[Excerpted data — start]

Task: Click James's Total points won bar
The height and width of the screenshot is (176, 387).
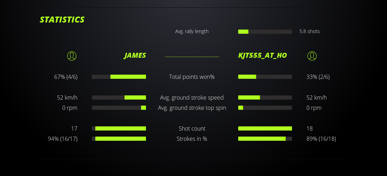Action: coord(119,77)
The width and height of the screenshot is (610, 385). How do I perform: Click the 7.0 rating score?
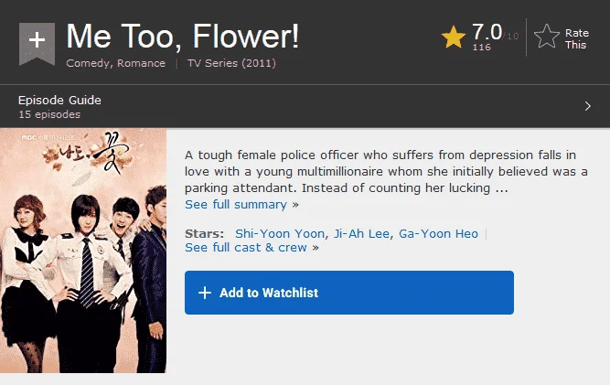point(487,32)
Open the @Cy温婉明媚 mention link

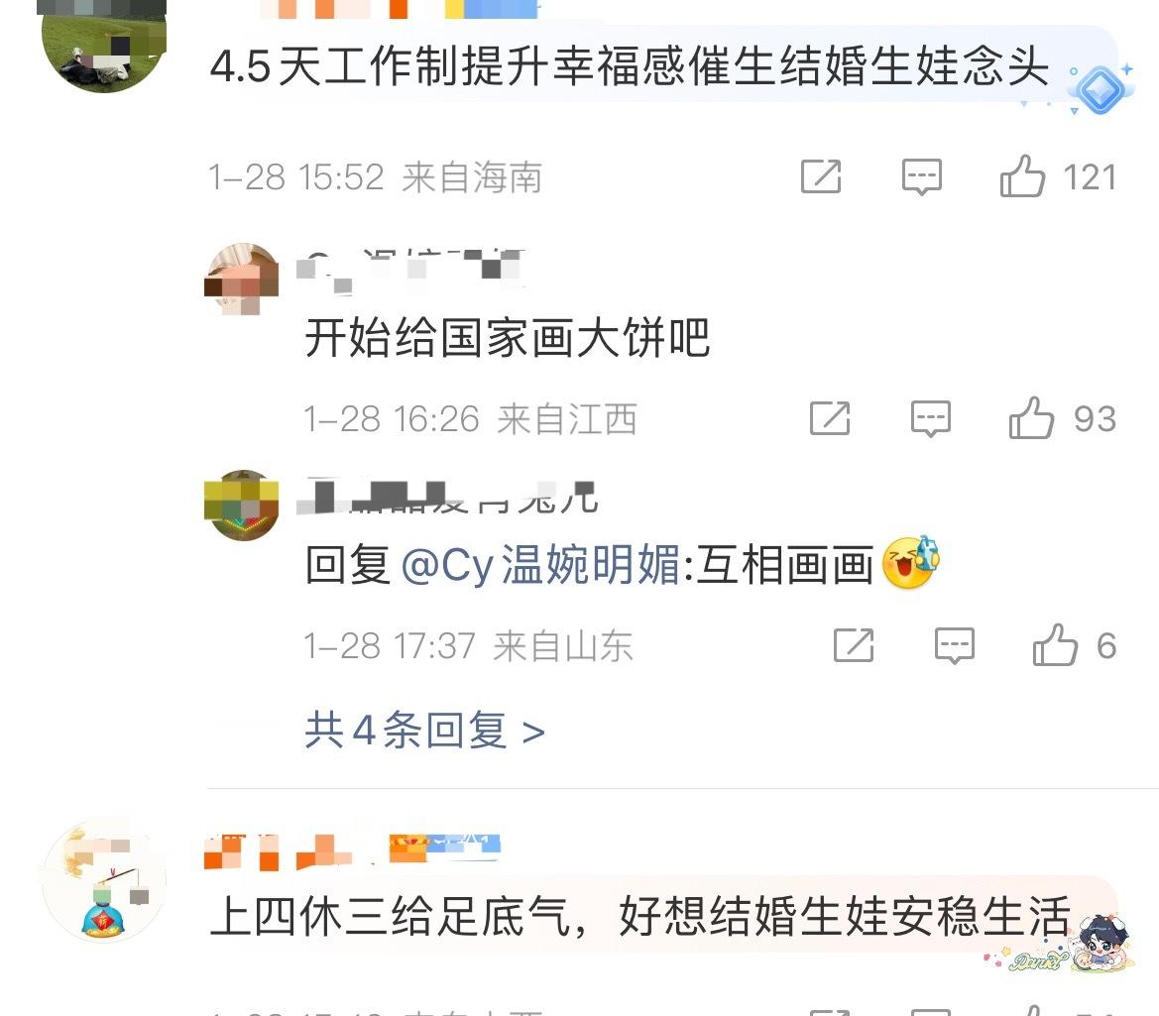pos(540,565)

[Excerpted data — finish]

Task to carry out:
Your reply should be the entries above, repeated exactly and free of pictures.

Output below:
Task: Click James's Total points won bar
The height and width of the screenshot is (176, 387).
Action: coord(119,77)
The width and height of the screenshot is (610, 385). How do I perform: Click the 7.0 rating score?
point(487,32)
Open the @Cy温婉明媚 mention link

pos(540,565)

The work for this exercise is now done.